▶ _HOW TO COMPLETE THIS TASK_:
Please output the following records exactly. Leave every image out.

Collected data
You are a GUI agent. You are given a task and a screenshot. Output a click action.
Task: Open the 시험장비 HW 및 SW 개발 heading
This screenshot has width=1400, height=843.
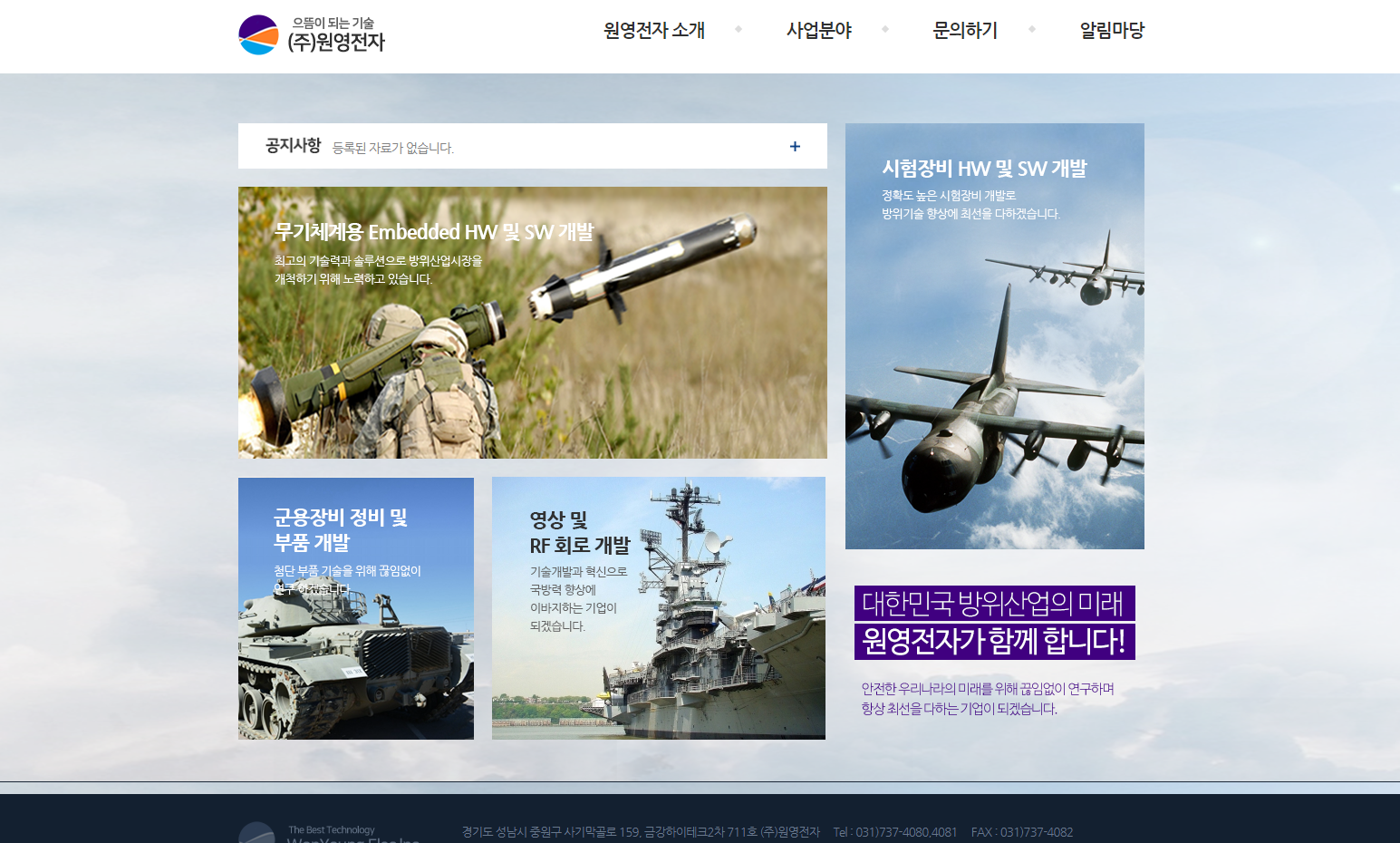984,169
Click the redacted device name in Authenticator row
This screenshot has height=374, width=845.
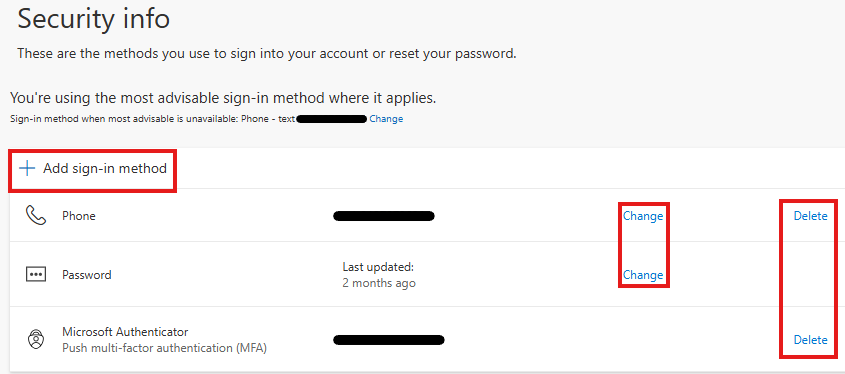389,340
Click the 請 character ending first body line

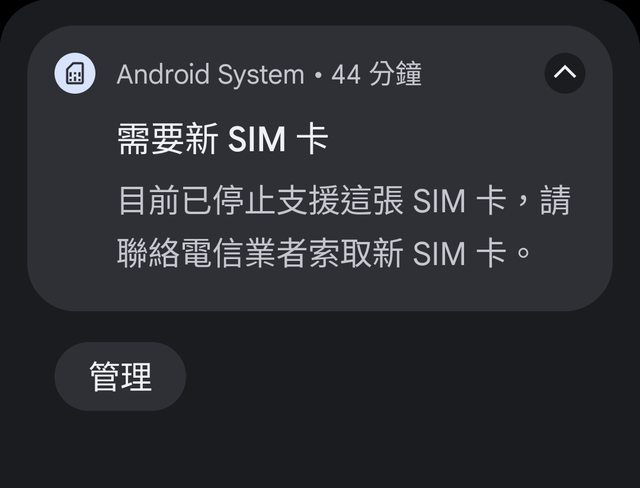click(555, 200)
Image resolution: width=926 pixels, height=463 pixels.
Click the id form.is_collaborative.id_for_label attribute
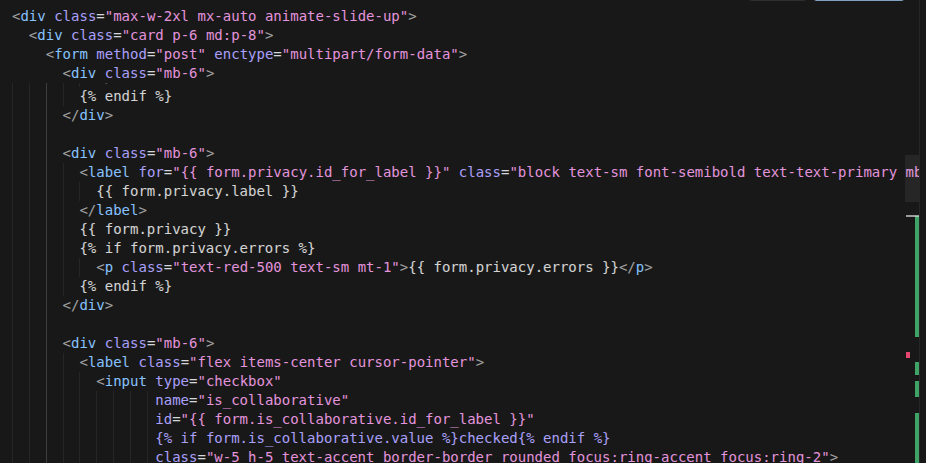click(345, 419)
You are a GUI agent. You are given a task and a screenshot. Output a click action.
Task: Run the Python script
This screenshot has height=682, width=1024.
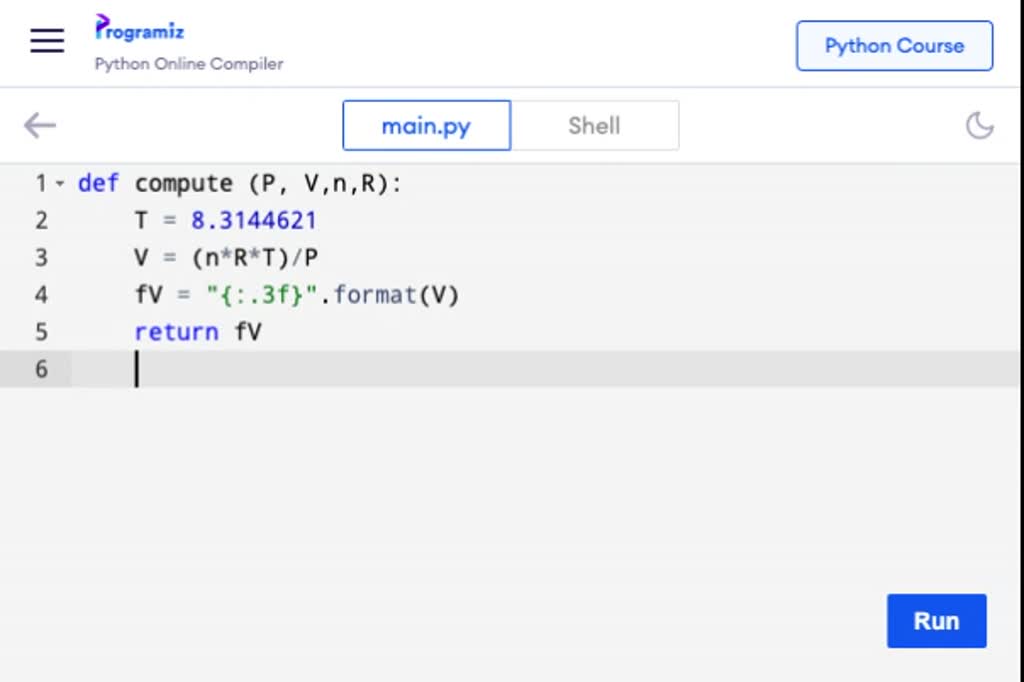pyautogui.click(x=936, y=621)
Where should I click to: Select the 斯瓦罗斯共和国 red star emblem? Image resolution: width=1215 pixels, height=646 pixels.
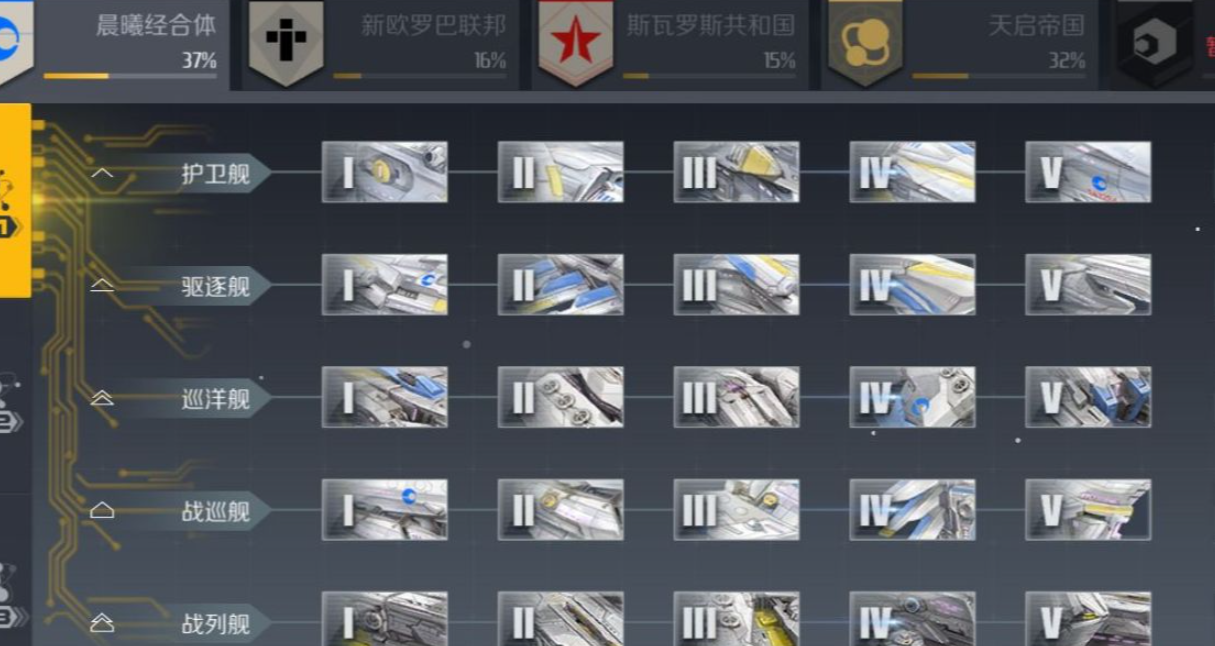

▶ _TASK RESULT_:
You are a GUI agent. You are given a task and a screenshot. Output a click action.
Task: Open the 시험장비 HW 및 SW 개발 heading
This screenshot has width=1400, height=843.
984,169
Click the redacted device name in Authenticator row
This screenshot has height=374, width=845.
389,340
Click the 請 character ending first body line

click(555, 200)
Image resolution: width=926 pixels, height=463 pixels.
Click the id form.is_collaborative.id_for_label attribute
click(345, 419)
You are a GUI agent. You are given a task and a screenshot. Output a click action.
Task: Run the Python script
This screenshot has height=682, width=1024.
pyautogui.click(x=936, y=621)
Where should I click to: Select the 斯瓦罗斯共和国 red star emblem? Image resolution: width=1215 pixels, height=646 pixels.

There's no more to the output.